IA provide different measures of the accordance between two partitions of the same data set, being based on contingency table data. Despite their frequent use in clustering evaluation, there are still open issues regarding the specific thresholds for each index to conclude about the degree of agreement between the partitions.
To acquire new insights on the indices behavior that may help improve clustering evaluation, 14 paired indices of indices are analyzed within diverse experimental scenarios - with balanced or unbalanced clusters and poorly, moderately or well separated ones. The paired indices’ observed values are all based on a cross-classification table of counts of pairs of observations both partitions agree to join and/or separate in the clusters. The IADJUST method is used to learn about the behavior of the indices under the hypothesis of agreement between partitions occurring by chance (H0). It relies on the generation of contingency tables under H0, being a simulation based procedure that enables to correct any index of agreement by deducting agreement by chance, overcoming previous limitations of analytical or approximate approaches – (Amorim and Cardoso, 2015).
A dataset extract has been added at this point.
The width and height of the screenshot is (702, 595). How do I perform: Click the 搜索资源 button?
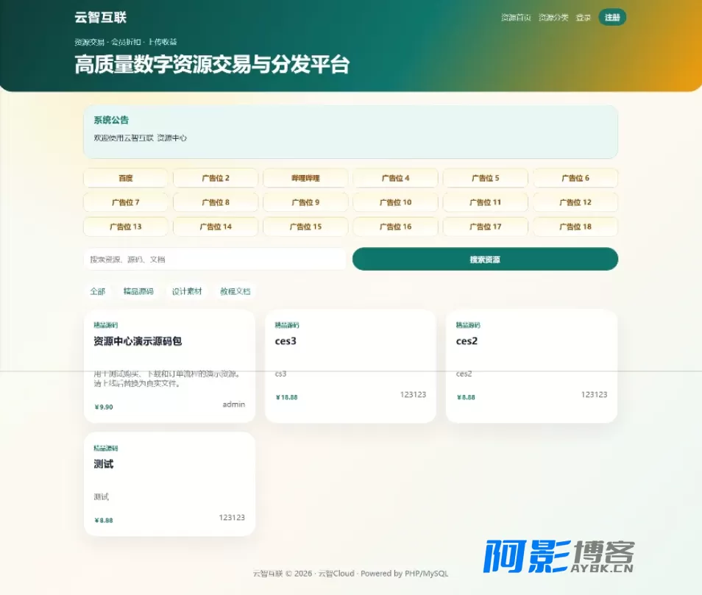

The results suggest a preliminary typology of paired indices of agreement based on their distributional characteristics under H0. Inter-scenarios symbolic data referring to location, dispersion and shape measures of IA distributions under H0 are used to build this typology.
Amorim, M. J., & Cardoso, M. G. (2015). Comparing clustering solutions: The use of adjusted paired indices. Intelligent Data Analysis, 19(6), 1275-1296.
Joint work with Maria José Amorim (Department of Mathematics of ISEL, Lisbon, Portugal).